Dataset records:
-- begin --
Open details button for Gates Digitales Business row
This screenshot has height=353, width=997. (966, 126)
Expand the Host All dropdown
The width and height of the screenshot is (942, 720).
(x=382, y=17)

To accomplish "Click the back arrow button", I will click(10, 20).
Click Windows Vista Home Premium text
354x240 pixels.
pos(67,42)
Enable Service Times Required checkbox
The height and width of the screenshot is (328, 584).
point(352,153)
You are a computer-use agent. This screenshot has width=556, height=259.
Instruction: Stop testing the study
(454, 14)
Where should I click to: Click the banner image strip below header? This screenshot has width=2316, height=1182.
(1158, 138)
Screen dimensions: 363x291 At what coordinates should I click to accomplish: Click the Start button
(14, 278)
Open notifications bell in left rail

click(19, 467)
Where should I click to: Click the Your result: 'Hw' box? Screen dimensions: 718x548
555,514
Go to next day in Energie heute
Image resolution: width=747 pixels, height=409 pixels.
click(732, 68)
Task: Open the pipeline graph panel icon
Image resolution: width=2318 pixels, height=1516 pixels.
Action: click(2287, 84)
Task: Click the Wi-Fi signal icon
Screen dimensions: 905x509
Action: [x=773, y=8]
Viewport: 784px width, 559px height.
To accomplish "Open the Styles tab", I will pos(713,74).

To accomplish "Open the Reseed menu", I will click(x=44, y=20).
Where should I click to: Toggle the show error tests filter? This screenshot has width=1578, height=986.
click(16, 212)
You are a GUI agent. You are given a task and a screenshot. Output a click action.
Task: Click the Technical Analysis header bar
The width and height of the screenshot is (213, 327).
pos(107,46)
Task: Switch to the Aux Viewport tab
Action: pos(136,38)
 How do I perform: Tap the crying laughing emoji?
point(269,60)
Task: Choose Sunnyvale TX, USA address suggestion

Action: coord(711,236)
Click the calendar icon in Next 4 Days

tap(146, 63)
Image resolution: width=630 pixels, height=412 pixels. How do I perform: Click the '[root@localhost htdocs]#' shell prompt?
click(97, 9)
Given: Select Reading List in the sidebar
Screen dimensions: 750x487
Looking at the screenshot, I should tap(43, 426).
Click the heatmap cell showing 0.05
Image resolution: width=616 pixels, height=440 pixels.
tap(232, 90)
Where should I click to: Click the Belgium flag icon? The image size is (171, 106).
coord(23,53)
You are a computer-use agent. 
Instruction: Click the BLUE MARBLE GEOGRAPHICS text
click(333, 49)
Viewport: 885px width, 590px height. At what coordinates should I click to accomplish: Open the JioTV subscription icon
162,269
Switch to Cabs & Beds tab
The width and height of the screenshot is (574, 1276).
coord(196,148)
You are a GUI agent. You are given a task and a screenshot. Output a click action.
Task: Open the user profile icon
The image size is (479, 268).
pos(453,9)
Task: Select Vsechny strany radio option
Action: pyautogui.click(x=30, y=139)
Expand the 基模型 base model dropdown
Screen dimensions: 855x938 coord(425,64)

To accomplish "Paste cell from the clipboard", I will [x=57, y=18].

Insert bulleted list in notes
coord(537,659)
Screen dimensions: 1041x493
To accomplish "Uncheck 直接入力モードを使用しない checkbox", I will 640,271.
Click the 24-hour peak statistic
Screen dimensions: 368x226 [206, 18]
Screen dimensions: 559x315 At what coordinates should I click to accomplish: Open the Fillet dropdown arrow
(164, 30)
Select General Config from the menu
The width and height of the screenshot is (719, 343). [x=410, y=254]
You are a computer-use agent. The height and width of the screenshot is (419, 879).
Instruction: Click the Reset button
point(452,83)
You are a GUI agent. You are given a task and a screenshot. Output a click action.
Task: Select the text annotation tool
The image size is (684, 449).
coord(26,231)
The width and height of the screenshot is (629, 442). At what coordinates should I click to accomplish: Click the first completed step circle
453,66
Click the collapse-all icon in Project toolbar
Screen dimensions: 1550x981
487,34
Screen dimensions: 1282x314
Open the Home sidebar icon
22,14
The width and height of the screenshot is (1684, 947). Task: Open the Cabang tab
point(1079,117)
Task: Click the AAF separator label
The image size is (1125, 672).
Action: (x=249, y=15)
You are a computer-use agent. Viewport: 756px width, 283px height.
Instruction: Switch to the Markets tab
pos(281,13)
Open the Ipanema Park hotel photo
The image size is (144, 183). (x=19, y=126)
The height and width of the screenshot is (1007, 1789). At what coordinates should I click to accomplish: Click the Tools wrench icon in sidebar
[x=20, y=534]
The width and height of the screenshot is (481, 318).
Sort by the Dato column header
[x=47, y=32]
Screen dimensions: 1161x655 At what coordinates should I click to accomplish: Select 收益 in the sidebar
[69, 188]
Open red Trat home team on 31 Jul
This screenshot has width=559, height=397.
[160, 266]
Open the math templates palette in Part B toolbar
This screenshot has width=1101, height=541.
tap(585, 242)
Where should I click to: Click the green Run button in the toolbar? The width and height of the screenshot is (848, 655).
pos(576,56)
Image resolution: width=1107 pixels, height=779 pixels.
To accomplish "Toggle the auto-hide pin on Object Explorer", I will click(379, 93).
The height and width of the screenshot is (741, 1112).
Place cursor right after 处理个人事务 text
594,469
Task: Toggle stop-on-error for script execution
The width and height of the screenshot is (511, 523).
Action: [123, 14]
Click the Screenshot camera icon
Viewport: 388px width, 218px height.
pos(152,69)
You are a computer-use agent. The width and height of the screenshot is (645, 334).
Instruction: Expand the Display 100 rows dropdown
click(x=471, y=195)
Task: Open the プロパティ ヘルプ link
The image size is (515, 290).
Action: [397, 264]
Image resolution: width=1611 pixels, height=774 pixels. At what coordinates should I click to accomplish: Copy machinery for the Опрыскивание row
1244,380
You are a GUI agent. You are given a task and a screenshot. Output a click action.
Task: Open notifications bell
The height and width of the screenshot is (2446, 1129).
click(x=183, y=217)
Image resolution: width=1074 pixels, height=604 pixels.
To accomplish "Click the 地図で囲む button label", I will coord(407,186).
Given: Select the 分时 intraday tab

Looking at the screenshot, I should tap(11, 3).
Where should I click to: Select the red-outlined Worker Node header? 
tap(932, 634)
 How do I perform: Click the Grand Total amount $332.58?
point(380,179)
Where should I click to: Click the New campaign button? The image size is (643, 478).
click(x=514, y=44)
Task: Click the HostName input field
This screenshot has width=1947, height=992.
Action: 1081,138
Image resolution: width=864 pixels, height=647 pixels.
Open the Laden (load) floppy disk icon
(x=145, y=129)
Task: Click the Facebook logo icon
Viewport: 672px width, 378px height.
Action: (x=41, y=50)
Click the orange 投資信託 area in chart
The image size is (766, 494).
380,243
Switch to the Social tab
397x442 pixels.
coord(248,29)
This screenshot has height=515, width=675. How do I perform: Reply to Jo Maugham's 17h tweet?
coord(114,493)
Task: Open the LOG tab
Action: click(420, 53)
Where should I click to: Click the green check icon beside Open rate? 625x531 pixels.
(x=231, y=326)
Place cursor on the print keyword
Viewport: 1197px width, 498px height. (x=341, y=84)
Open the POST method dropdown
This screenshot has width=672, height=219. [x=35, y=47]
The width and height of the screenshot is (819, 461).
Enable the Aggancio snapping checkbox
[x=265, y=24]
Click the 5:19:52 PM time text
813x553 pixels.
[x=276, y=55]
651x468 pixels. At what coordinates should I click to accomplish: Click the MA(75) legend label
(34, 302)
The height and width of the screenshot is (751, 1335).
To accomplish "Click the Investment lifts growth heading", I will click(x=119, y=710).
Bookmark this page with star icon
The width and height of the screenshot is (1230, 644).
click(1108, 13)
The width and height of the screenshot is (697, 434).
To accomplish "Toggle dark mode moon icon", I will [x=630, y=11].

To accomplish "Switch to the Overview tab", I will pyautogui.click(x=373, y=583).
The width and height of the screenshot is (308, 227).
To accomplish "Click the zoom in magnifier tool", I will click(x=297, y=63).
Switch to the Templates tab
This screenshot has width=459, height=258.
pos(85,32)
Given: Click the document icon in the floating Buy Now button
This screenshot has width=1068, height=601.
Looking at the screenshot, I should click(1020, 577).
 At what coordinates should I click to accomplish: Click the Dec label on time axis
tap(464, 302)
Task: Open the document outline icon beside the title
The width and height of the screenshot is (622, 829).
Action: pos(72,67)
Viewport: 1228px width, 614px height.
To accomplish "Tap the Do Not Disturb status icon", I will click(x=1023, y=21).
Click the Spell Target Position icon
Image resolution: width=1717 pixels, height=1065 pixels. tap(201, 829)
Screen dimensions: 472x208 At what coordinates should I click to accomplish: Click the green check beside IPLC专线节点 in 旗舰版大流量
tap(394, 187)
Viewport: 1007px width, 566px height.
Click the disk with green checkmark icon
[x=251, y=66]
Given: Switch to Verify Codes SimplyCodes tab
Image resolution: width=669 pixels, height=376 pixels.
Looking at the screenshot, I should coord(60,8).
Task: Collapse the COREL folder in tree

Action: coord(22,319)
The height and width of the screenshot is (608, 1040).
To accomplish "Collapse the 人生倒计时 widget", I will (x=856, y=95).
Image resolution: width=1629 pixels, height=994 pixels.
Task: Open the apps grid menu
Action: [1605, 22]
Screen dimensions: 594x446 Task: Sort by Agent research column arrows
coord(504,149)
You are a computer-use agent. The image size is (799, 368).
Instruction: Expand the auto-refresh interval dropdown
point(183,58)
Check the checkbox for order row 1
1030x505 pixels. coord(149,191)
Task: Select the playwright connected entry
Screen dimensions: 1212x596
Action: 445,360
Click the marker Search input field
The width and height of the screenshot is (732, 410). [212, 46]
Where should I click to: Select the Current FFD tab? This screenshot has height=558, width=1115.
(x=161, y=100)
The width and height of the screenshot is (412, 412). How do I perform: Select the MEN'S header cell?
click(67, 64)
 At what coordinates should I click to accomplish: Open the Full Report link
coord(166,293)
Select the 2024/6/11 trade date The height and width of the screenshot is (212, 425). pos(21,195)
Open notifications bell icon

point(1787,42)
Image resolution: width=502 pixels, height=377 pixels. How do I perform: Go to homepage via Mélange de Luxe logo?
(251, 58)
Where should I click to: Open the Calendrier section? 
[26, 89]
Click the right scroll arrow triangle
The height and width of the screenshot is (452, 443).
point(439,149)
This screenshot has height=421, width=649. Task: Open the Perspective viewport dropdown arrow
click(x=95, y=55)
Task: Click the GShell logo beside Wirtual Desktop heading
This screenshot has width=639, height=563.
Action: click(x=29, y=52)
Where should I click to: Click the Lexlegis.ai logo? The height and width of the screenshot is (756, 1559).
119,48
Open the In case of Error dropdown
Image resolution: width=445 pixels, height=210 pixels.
-- end --
Copy the lines between the one containing "The height and width of the screenshot is (608, 1040)." and the one containing "coord(504,149)", both included, word for word.

Worked answer:
The height and width of the screenshot is (608, 1040).
To accomplish "Collapse the 人生倒计时 widget", I will (x=856, y=95).
Image resolution: width=1629 pixels, height=994 pixels.
Task: Open the apps grid menu
Action: [1605, 22]
Screen dimensions: 594x446 Task: Sort by Agent research column arrows
coord(504,149)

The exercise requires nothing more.